Al contrario, il Natale ci spinge verso quella che in ‘Essere fragili’ Mèlich indica come unica vera consolazione per l’uomo: la carezza. La carezza, come gesto prodotto e ricevuto, possiede un significato enorme. Non si tratta solo di consolazione, ma soprattutto di un prendersi cura. E prendersi cura di qualcosa è la prima forma di avvicinamento possibile, se non l’unica. Sempre da Mèlich: «L’essenza della vita umana è abitare (wohnen) e abitare vuol dire aver cura. Heidegger ricorda che in tedesco la parola costruire (buan) significa abitare […]. Questa antica parola, dunque, ci rivela qualcosa di più, ci avverte circa l’essenza dell’abitare, e indica in cosa consiste realmente l’abitare».
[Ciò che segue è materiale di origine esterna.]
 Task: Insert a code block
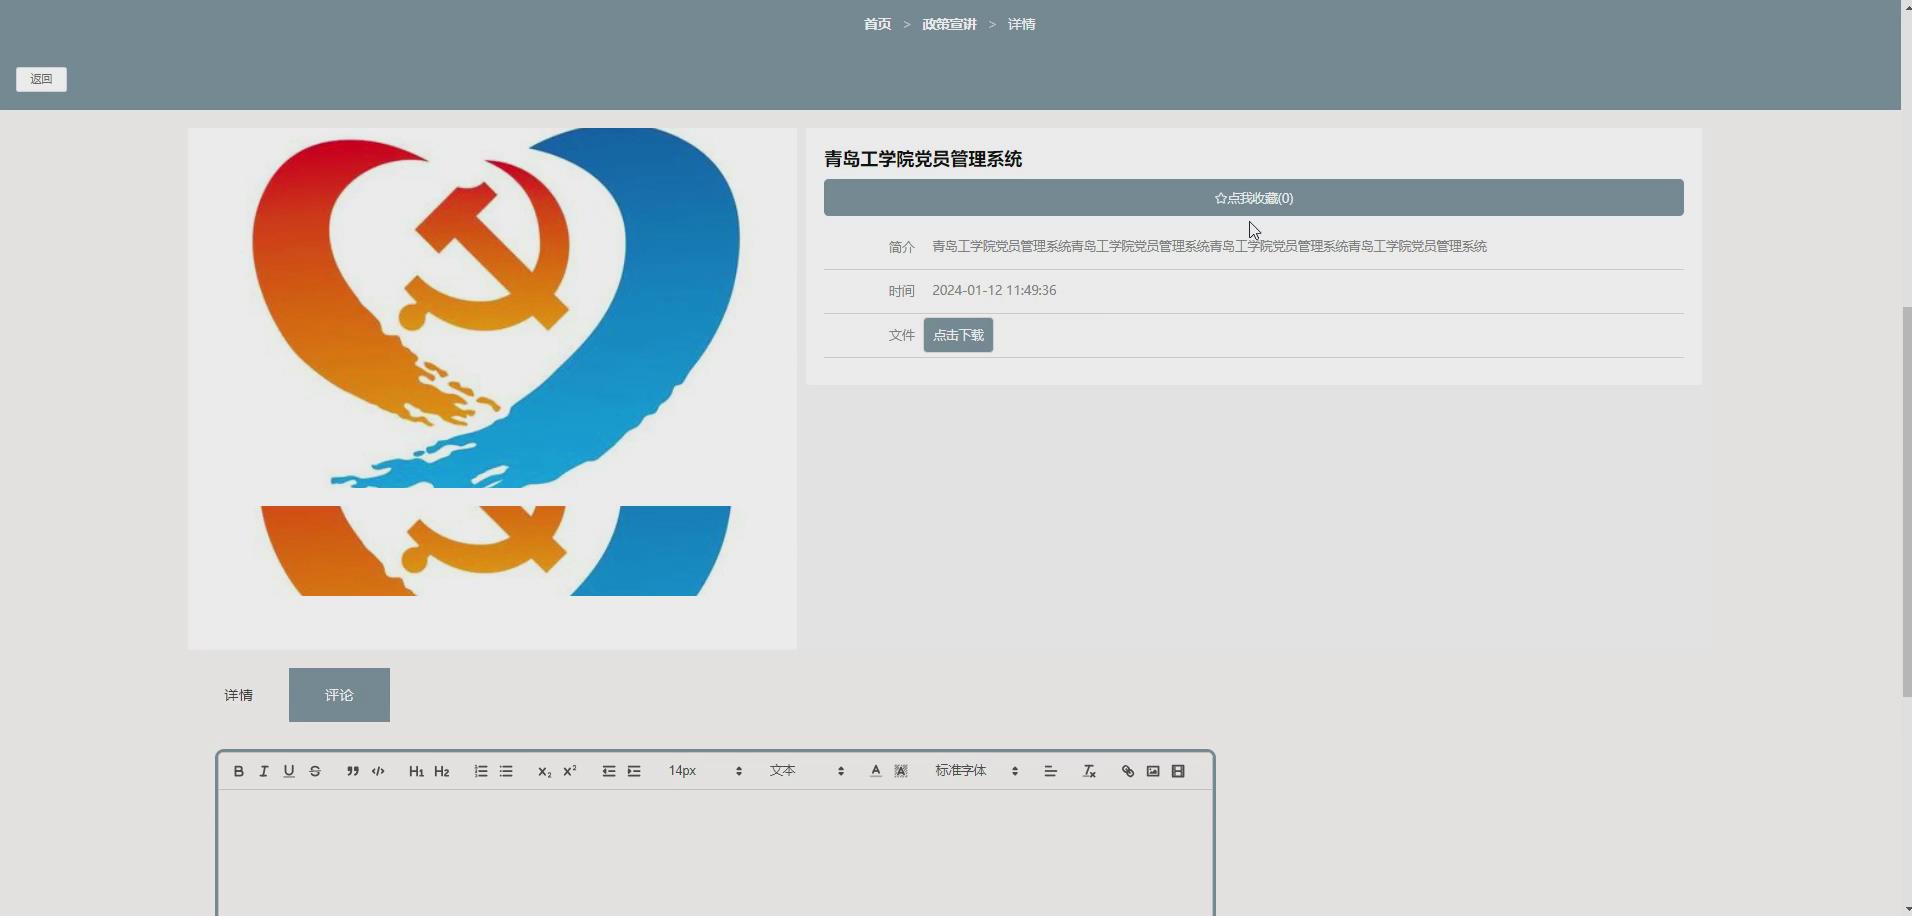(x=377, y=770)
Ma questa non è l’unica cosa preziosa del Natale. Al di là della qualità intrinseca di spingerci verso il nostro nucleo familiare, e spingerci in tal senso ad abitarlo, il Natale rientra anche in quella serie di rituali che sono necessari all’essere umano per vivere un’esistenza ricca di senso. Come dicevamo in precedenza, la ricerca del senso non è semplice e rischia di essere complicata ulteriormente quando la produttività ci assorbe con i suoi terribili tentacoli di Scilla e Cariddi della quotidianità.
Il Natale, come il rito del funerale, per esempio, esiste su due piani distinti e agisce su entrambi questi piani per arricchire la nostra realtà e sostenerci nella sua elaborazione. I due piani sono quello dell’immaginario e quello del simbolo. Come sostiene Lacan, la realtà è formata da tre elementi distinti e fra loro profondamente connessi: il reale, l’immaginario e il simbolico. Questo concetto viene approfondito da Marco Dallari nel volume Immaginauti (Il Margine 2024, p. 142).
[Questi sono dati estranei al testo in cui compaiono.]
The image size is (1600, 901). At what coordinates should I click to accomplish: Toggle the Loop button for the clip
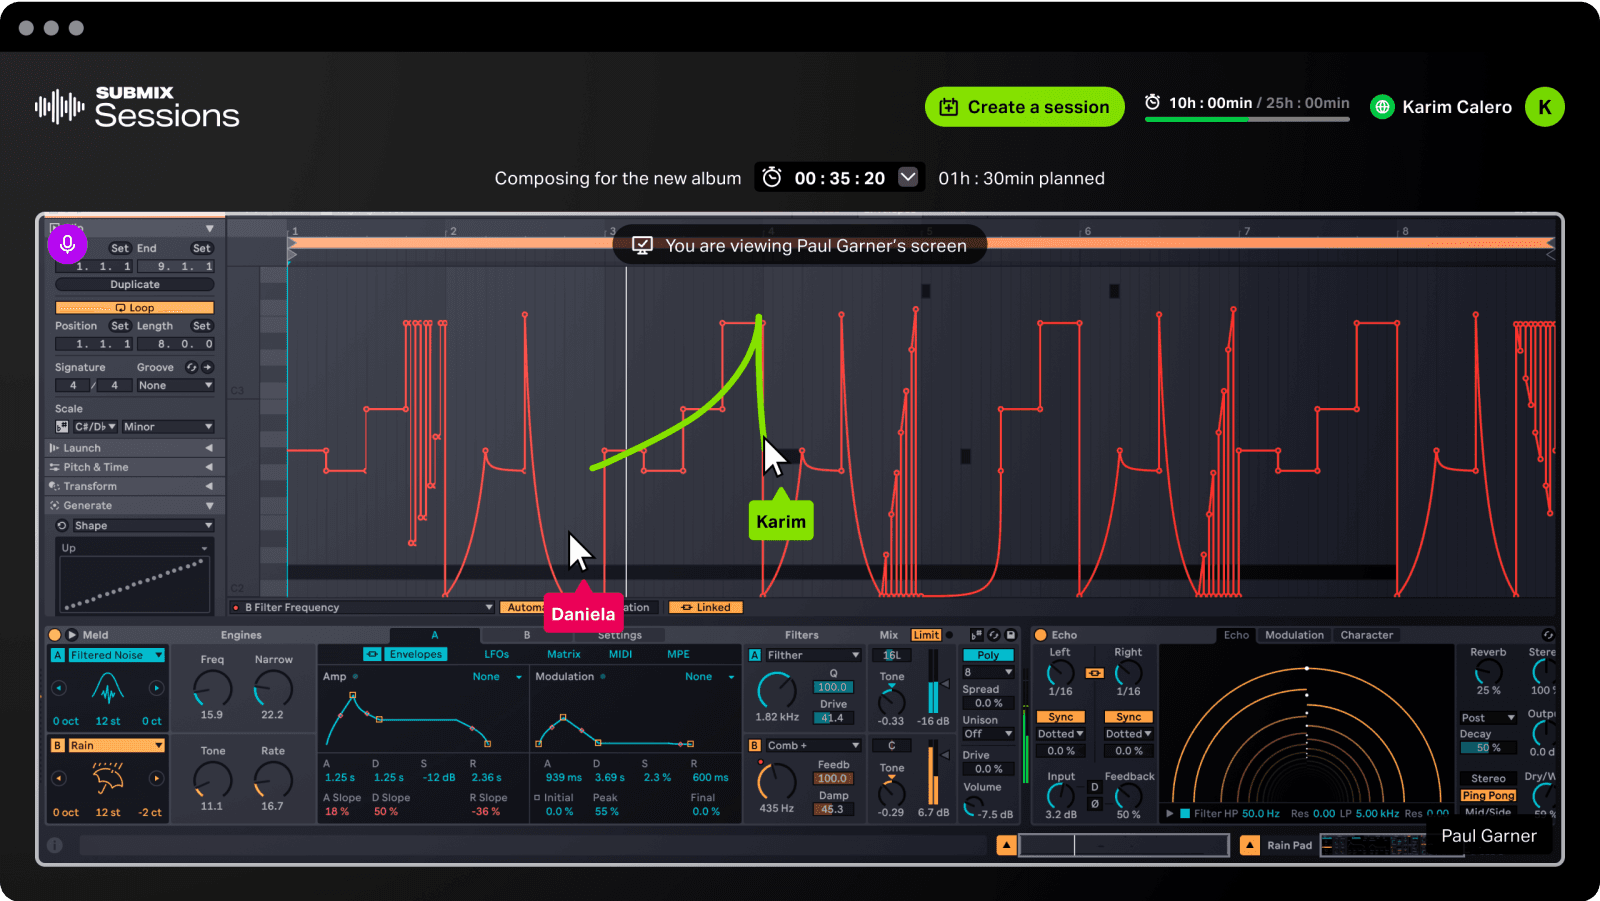point(133,307)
«Un funerale, ad esempio, riporta in vita il defunto per il tempo del rito nel corso del quale se ne evoca l’esistenza passata, se ne ricostruisce l’identità, talune tradizioni culturali ne affermano addirittura la permanenza in un’altra vita, […]. In ogni caso, attraverso l’elaborazione del lutto il defunto viene trasformato in qualcosa che assomiglia a ciò che per molti bambini e bambine è l’amico immaginario».
Questo a riprova del fatto che il simbolo e l’immaginario giocano un ruolo tanto importante nella realtà da essere difficilmente scindibili dal reale. In questa crepa, come nelle tante che questo mondo fragile ci mette in mostra, si infila a un certo punto, non molti anni fa, la figura di Babbo Natale. E proprio Babbo Natale, al di là della sua nascita come prodotto commerciale, è l’anello mancante tra la realtà della celebrazione natalizia di matrice cristiana e l’elevazione del Natale a momento a sé stante, e rituale fondamentale.
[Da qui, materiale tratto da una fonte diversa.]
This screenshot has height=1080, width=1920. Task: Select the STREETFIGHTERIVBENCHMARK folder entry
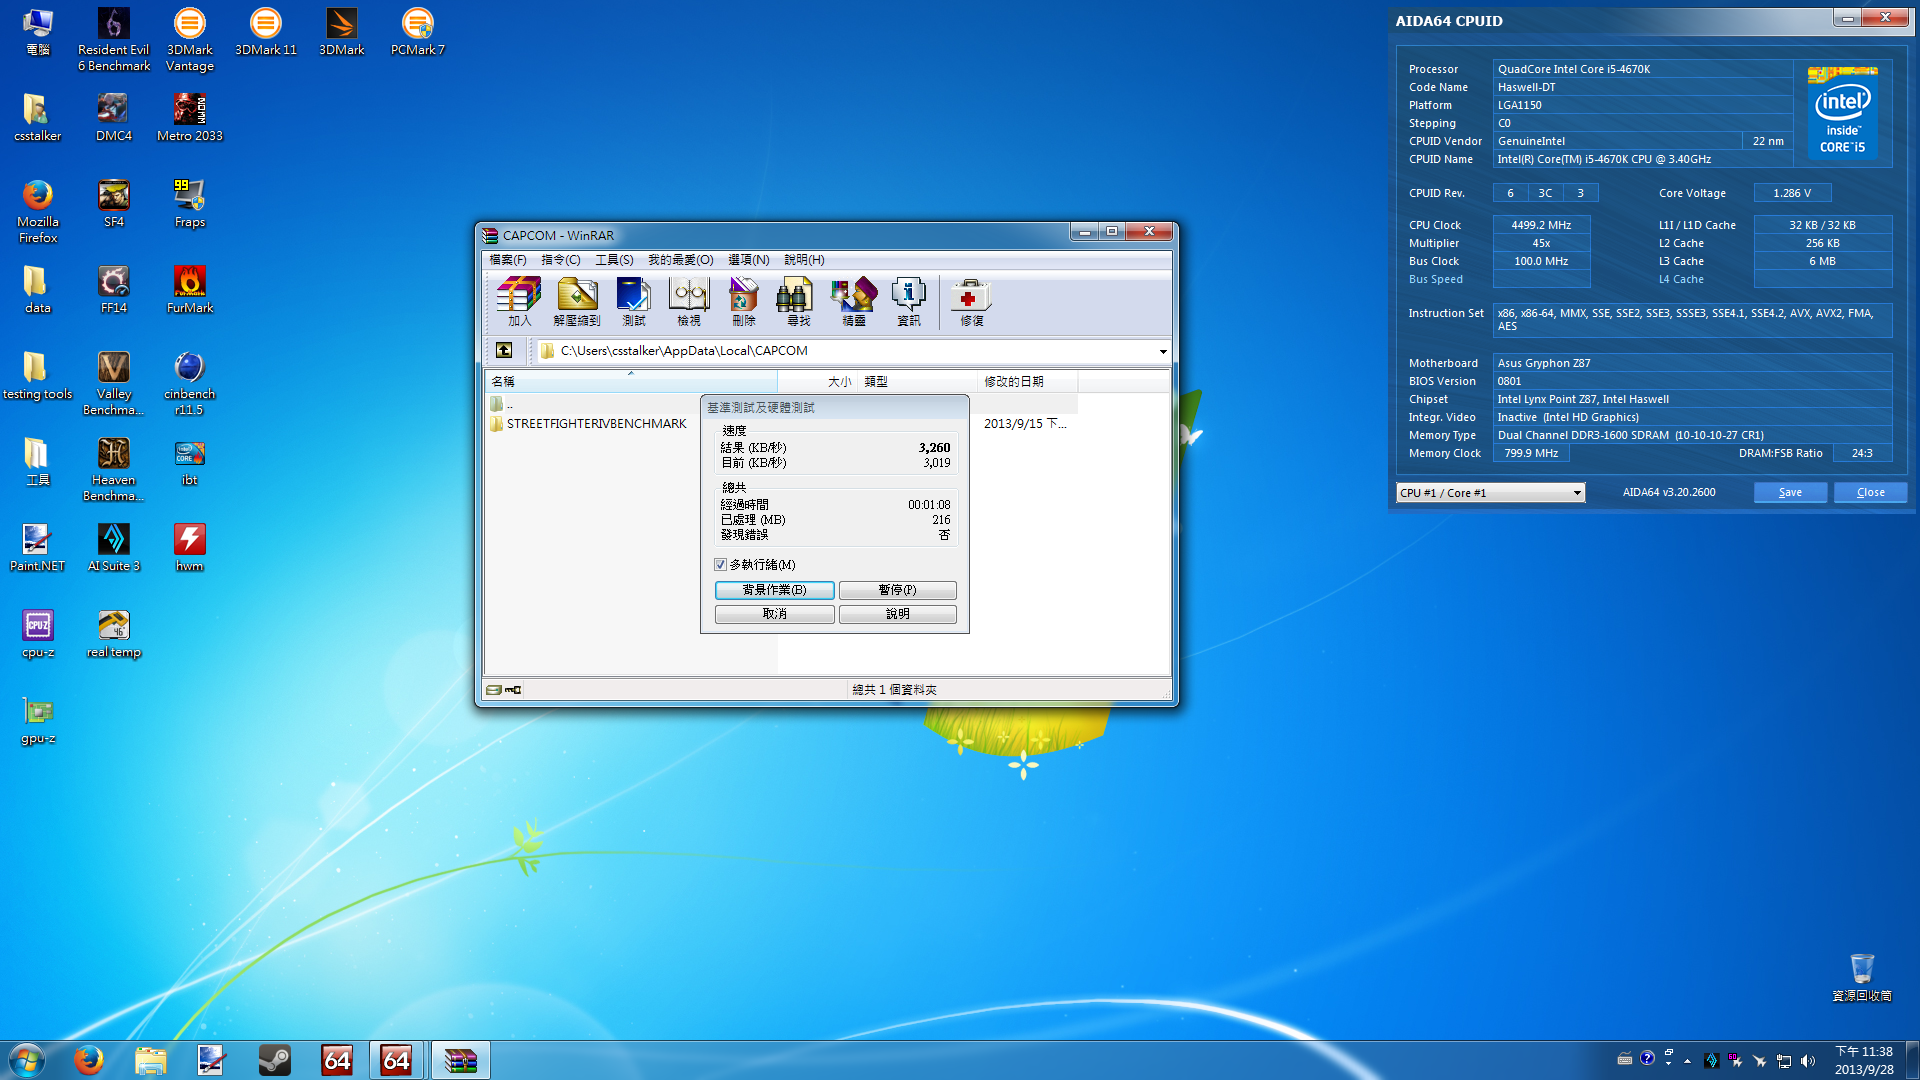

In sintesi: il Natale, con la sua essenza di celebrazione dei rapporti umani, ci riporta a un processo, quello della conoscenza dell’altro, che è fondamentale tenere ben presente e valorizzare. Sul piano dell’immaginario, inoltre, tutto ciò che amplifica il valore del reale non ha l’unica e asettica funzione di preparare il terreno allo shopping di fine dicembre, ma anche e soprattutto quello di assecondare la nostra parte infantile ad accettare un piano della realtà, l’immaginario, troppo facilmente relegato alla prigione d’oro dell’infanzia.
Al contrario, l’immaginario merita di essere sostenuto e nutrito. Per chiudere questa riflessione, ricollegandomi ai volumi sopracitati di Mèlich, il concetto del dono natalizio, sebbene sia diventato presto una sorta di contratto, nasce in quanto simbolo fortissimo di vicinanza. Il dono è, nella sua assenza di aspettativa, e nella sua non reciprocità, una manifestazione d’amore, esattamente come lo è la carezza. La carezza e il dono chiudono il Natale in una cerniera di affetto e valore che è nostro dovere apprezzare e proteggere.